Twelve-year-old assassin the new face of Mexican drug violence
Photo: Girish Gupta



Twelve-year-old assassin the new face of Mexican drug violence


| Nov. 13, 2010 | Mexico City, Mexico


Published by The Times //pdf1//


Photo: Girish Gupta

Twelve-year-old El Ponchis has become the notorious new face of the Mexican drug war. Online videos show him slitting a victim’s throat, beating another with a stick and posing by corpses and weapons.

Reportedly paid $3,000 (£1,800) per murder, El Ponchis, which means “The Cloak”, is said to torture victims before killing them. According to police, he works with a group of girls aged from 12 to 23, some of whom are his sisters, who dispose of victims’ bodies.

The Attorney-General of Morelos, Pedro Luis Benítez, told local radio that young people were easily influenced and gang bosses made it seem like a game: “The [young people] are persuaded to carry out terrible acts.
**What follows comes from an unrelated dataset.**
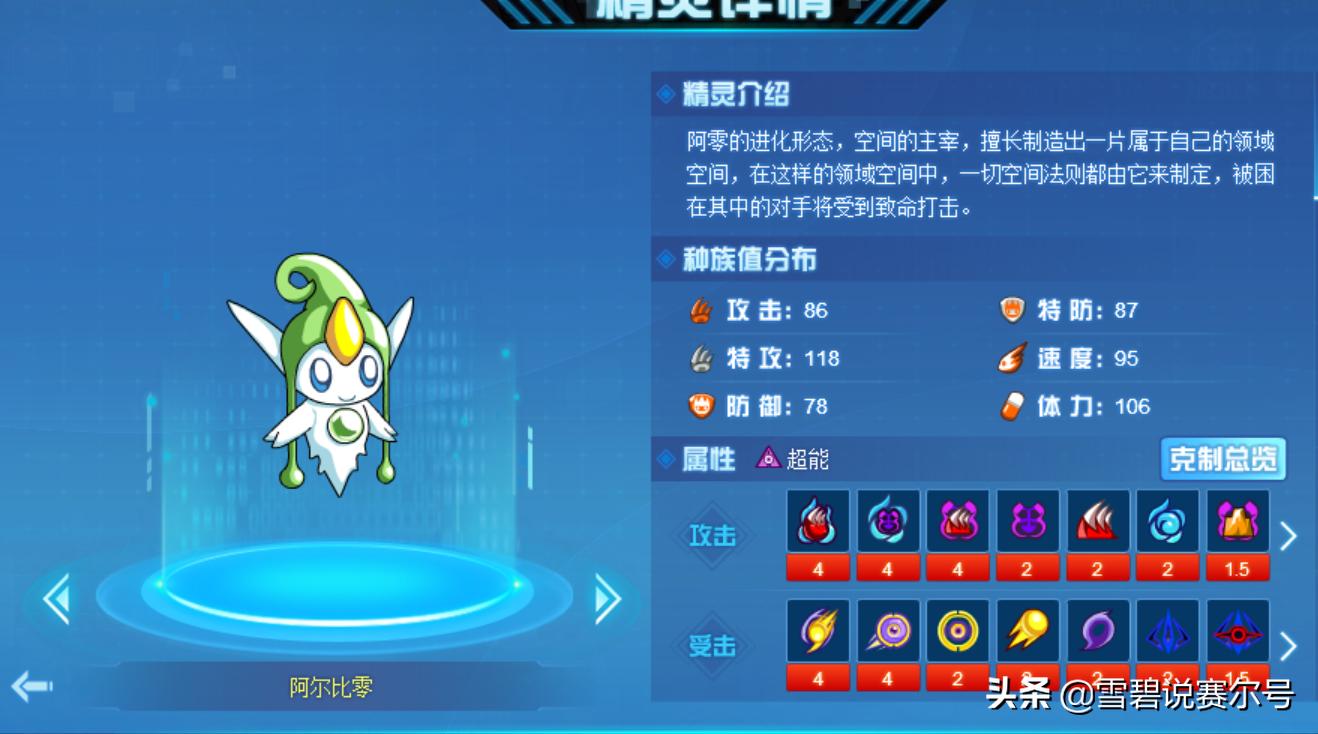Click the yellow comet icon in 受击 row

1027,630
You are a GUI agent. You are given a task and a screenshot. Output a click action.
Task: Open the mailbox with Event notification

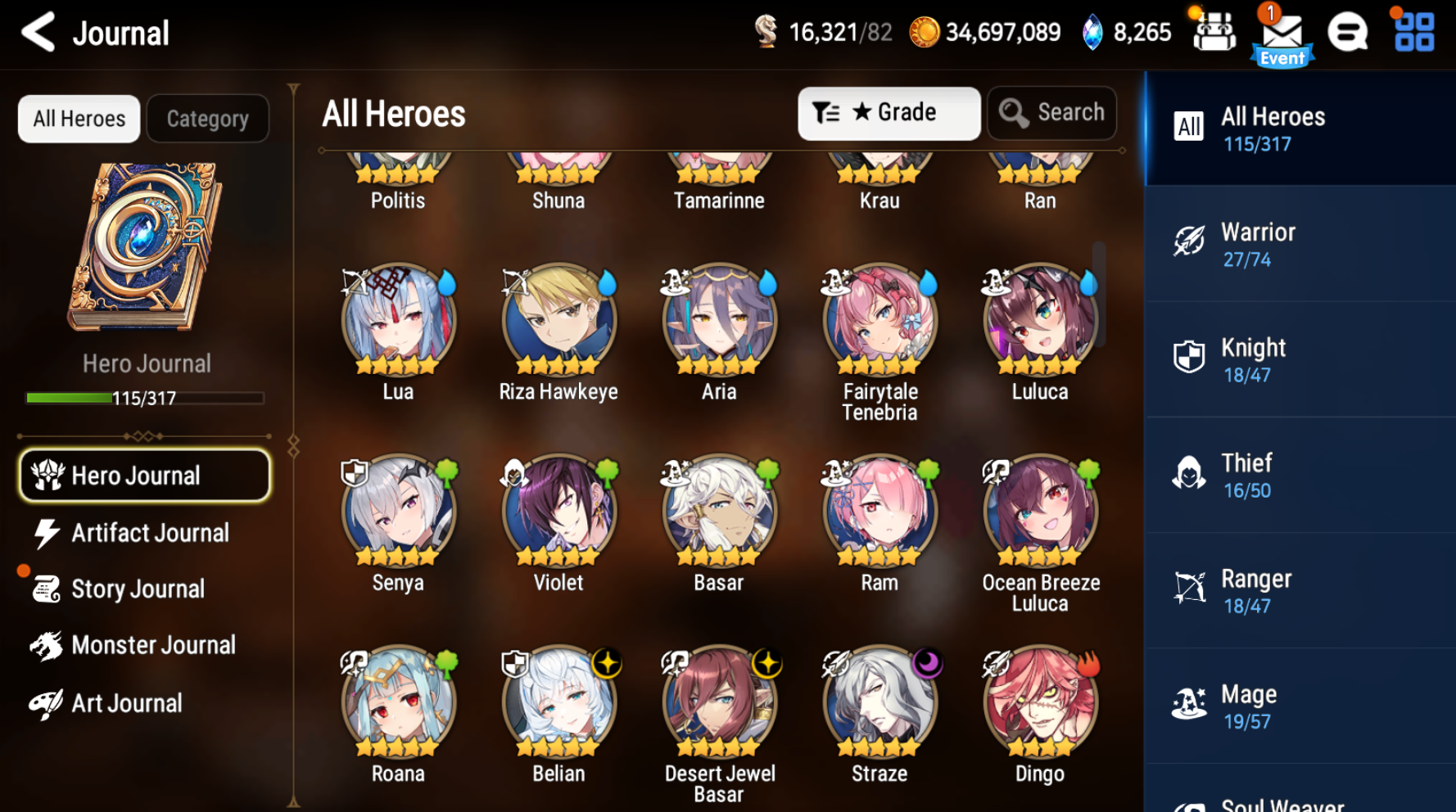[1282, 33]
They don’t realise what they are doing.”

El Ponchis is believed to be a member of the South Pacific Cartel, which formed in April and is fighting La Familia Michoacána for control of southwest Mexico. The group is allied with Los Zetas, special forces deserters who last week forced the evacuation of more than 300 people from the northeastern city of Ciudad Mier in a turf war with the Gulf Cartel. Its leader, Antonio Ezequiel Cárdenas Guillén, was killed two weeks ago.

It was a similar set of circumstances that led to the formation of the South Pacific Cartel, after the killing of Arturo Beltrán-Leyva, leader of the Beltrán-Leyva Cartel last December. The South Pacific Cartel are seen as heirs apparent to the Beltrán-Leyva brothers’ former gang.

More than 30,000 people have died in drug wars in the country since President Calderón took office in 2006. In the past month alone there have been massacres in Ciudad Juárez on the US border, Mexico City and the western state of Nayarit.